* **YOUR TASK**: Quote the listing from the line with "You are a GUI" up to and including the line with "click(x=124, y=26)", reproducing each line without change.

- - - -

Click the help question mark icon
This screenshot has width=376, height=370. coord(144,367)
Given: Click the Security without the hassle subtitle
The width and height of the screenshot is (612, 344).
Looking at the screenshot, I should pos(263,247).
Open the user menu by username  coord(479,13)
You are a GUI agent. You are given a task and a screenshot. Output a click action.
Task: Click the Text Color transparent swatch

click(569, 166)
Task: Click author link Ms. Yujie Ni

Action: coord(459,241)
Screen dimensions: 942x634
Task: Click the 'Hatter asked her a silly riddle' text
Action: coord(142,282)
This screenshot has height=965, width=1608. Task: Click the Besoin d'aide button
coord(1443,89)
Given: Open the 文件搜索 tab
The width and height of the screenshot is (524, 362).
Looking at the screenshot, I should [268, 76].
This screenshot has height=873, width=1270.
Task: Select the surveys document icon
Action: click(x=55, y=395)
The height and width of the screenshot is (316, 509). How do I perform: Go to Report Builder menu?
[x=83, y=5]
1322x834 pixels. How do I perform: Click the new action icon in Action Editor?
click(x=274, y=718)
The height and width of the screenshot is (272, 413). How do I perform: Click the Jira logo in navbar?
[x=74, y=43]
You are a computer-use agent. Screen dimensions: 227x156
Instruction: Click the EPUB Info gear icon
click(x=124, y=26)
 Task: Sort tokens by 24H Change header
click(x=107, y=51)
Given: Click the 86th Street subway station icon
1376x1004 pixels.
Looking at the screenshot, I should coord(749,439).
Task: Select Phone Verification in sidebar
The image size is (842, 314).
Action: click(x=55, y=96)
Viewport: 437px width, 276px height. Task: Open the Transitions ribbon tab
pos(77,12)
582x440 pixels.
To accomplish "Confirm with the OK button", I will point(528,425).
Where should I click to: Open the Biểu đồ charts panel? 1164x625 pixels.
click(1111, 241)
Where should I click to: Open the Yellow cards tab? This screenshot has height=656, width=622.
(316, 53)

- - - -

* **RESULT BELOW**:
You are a GUI agent. You are given a task and a screenshot. Output a click action.
Task: Click the Text Color transparent swatch

click(569, 166)
Task: Click author link Ms. Yujie Ni

Action: coord(459,241)
Screen dimensions: 942x634
Task: Click the 'Hatter asked her a silly riddle' text
Action: coord(142,282)
This screenshot has height=965, width=1608. Task: Click the Besoin d'aide button
coord(1443,89)
Given: Open the 文件搜索 tab
The width and height of the screenshot is (524, 362).
Looking at the screenshot, I should [268, 76].
This screenshot has height=873, width=1270.
Task: Select the surveys document icon
Action: click(x=55, y=395)
The height and width of the screenshot is (316, 509). How do I perform: Go to Report Builder menu?
[x=83, y=5]
1322x834 pixels. How do I perform: Click the new action icon in Action Editor?
click(x=274, y=718)
The height and width of the screenshot is (272, 413). How do I perform: Click the Jira logo in navbar?
[x=74, y=43]
You are a computer-use agent. Screen dimensions: 227x156
Instruction: Click the EPUB Info gear icon
click(x=124, y=26)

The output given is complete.